#### LISTED ENTRIES:
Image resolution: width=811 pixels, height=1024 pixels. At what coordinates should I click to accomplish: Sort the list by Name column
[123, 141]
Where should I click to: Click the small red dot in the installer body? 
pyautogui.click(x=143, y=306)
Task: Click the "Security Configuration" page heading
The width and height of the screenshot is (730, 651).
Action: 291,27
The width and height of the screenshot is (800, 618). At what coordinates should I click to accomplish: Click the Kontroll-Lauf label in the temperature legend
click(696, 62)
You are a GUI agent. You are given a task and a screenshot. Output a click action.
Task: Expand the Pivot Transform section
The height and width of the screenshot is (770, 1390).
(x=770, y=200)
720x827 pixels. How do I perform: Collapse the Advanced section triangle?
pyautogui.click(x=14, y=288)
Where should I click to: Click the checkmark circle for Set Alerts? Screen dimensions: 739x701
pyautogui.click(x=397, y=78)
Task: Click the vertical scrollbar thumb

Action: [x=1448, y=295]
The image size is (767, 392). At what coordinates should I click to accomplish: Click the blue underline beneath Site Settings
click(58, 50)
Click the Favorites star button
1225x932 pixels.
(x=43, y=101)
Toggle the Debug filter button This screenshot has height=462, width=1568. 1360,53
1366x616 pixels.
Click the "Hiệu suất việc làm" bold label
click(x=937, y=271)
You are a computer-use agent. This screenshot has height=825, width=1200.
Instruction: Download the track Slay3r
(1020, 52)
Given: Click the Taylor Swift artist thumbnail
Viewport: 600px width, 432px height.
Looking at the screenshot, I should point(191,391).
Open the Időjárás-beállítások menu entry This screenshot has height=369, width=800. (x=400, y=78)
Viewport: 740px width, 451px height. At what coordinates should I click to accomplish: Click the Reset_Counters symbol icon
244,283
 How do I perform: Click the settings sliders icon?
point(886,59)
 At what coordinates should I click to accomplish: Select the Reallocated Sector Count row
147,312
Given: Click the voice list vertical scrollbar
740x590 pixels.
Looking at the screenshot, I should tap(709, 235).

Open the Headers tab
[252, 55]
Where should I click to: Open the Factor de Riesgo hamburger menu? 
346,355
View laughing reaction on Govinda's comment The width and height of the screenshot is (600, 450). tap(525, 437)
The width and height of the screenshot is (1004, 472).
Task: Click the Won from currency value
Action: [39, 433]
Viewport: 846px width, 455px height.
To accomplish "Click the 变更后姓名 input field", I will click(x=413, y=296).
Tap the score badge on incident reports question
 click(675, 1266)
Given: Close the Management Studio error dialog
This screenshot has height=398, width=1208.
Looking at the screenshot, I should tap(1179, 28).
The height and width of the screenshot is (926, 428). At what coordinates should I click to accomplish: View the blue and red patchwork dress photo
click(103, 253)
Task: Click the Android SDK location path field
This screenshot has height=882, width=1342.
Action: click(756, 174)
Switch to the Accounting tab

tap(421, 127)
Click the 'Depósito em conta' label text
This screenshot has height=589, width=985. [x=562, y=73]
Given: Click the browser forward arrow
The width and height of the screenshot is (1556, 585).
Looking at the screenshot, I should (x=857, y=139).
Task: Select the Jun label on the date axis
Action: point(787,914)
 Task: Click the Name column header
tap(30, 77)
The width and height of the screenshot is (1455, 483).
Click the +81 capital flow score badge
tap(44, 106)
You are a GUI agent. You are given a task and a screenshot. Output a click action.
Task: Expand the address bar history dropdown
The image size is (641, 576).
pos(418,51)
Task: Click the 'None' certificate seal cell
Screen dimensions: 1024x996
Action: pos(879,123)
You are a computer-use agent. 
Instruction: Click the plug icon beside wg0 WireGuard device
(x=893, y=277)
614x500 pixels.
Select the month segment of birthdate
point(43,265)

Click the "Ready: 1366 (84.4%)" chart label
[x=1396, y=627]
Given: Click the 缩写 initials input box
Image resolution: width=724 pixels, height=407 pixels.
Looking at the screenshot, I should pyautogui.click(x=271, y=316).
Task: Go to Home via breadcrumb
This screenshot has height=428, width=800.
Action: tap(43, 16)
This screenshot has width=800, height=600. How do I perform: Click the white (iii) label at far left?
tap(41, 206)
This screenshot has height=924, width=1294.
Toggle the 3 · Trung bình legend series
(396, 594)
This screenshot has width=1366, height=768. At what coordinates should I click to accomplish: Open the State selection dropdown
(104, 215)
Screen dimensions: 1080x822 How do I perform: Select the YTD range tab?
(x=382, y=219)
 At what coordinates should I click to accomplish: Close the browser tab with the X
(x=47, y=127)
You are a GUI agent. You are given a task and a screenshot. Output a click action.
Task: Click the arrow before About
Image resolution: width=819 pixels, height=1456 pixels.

#### TASK STATEMENT:
Your answer must be the complete listing, reproduced exactly.

#### SOLUTION TO THIS TASK:
Image resolution: width=811 pixels, height=1024 pixels. At what coordinates should I click to accomplish: Sort the list by Name column
[123, 141]
Where should I click to: Click the small red dot in the installer body? 
pyautogui.click(x=143, y=306)
Task: Click the "Security Configuration" page heading
The width and height of the screenshot is (730, 651).
Action: 291,27
The width and height of the screenshot is (800, 618). At what coordinates should I click to accomplish: Click the Kontroll-Lauf label in the temperature legend
click(696, 62)
You are a GUI agent. You are given a task and a screenshot. Output a click action.
Task: Expand the Pivot Transform section
The height and width of the screenshot is (770, 1390).
(x=770, y=200)
720x827 pixels. How do I perform: Collapse the Advanced section triangle?
pyautogui.click(x=14, y=288)
Where should I click to: Click the checkmark circle for Set Alerts? Screen dimensions: 739x701
pyautogui.click(x=397, y=78)
Task: Click the vertical scrollbar thumb

Action: [x=1448, y=295]
The image size is (767, 392). At what coordinates should I click to accomplish: Click the blue underline beneath Site Settings
click(58, 50)
Click the Favorites star button
1225x932 pixels.
(x=43, y=101)
Toggle the Debug filter button This screenshot has height=462, width=1568. 1360,53
1366x616 pixels.
Click the "Hiệu suất việc làm" bold label
click(x=937, y=271)
You are a computer-use agent. This screenshot has height=825, width=1200.
Instruction: Download the track Slay3r
(1020, 52)
Given: Click the Taylor Swift artist thumbnail
Viewport: 600px width, 432px height.
Looking at the screenshot, I should point(191,391).
Open the Időjárás-beállítások menu entry This screenshot has height=369, width=800. (x=400, y=78)
Viewport: 740px width, 451px height. At what coordinates should I click to accomplish: Click the Reset_Counters symbol icon
244,283
 How do I perform: Click the settings sliders icon?
point(886,59)
 At what coordinates should I click to accomplish: Select the Reallocated Sector Count row
147,312
Given: Click the voice list vertical scrollbar
740x590 pixels.
Looking at the screenshot, I should tap(709, 235).

Open the Headers tab
[252, 55]
Where should I click to: Open the Factor de Riesgo hamburger menu? 
346,355
View laughing reaction on Govinda's comment The width and height of the screenshot is (600, 450). tap(525, 437)
The width and height of the screenshot is (1004, 472).
Task: Click the Won from currency value
Action: [39, 433]
Viewport: 846px width, 455px height.
To accomplish "Click the 变更后姓名 input field", I will click(x=413, y=296).
Tap the score badge on incident reports question
 click(675, 1266)
Given: Close the Management Studio error dialog
This screenshot has height=398, width=1208.
Looking at the screenshot, I should tap(1179, 28).
The height and width of the screenshot is (926, 428). At what coordinates should I click to accomplish: View the blue and red patchwork dress photo
click(103, 253)
Task: Click the Android SDK location path field
This screenshot has height=882, width=1342.
Action: click(756, 174)
Switch to the Accounting tab

tap(421, 127)
Click the 'Depósito em conta' label text
This screenshot has height=589, width=985. [x=562, y=73]
Given: Click the browser forward arrow
The width and height of the screenshot is (1556, 585).
Looking at the screenshot, I should (x=857, y=139).
Task: Select the Jun label on the date axis
Action: point(787,914)
 Task: Click the Name column header
tap(30, 77)
The width and height of the screenshot is (1455, 483).
Click the +81 capital flow score badge
tap(44, 106)
You are a GUI agent. You are given a task and a screenshot. Output a click action.
Task: Expand the address bar history dropdown
The image size is (641, 576).
pos(418,51)
Task: Click the 'None' certificate seal cell
Screen dimensions: 1024x996
Action: pos(879,123)
You are a computer-use agent. 
Instruction: Click the plug icon beside wg0 WireGuard device
(x=893, y=277)
614x500 pixels.
Select the month segment of birthdate
point(43,265)

Click the "Ready: 1366 (84.4%)" chart label
[x=1396, y=627]
Given: Click the 缩写 initials input box
Image resolution: width=724 pixels, height=407 pixels.
Looking at the screenshot, I should pyautogui.click(x=271, y=316).
Task: Go to Home via breadcrumb
This screenshot has height=428, width=800.
Action: tap(43, 16)
This screenshot has width=800, height=600. How do I perform: Click the white (iii) label at far left?
tap(41, 206)
This screenshot has height=924, width=1294.
Toggle the 3 · Trung bình legend series
(396, 594)
This screenshot has width=1366, height=768. At what coordinates should I click to accomplish: Open the State selection dropdown
(104, 215)
Screen dimensions: 1080x822 How do I perform: Select the YTD range tab?
(x=382, y=219)
 At what coordinates should I click to accomplish: Close the browser tab with the X
(x=47, y=127)
You are a GUI agent. You are given a task and a screenshot. Output a click action.
Task: Click the arrow before About
Image resolution: width=819 pixels, height=1456 pixels.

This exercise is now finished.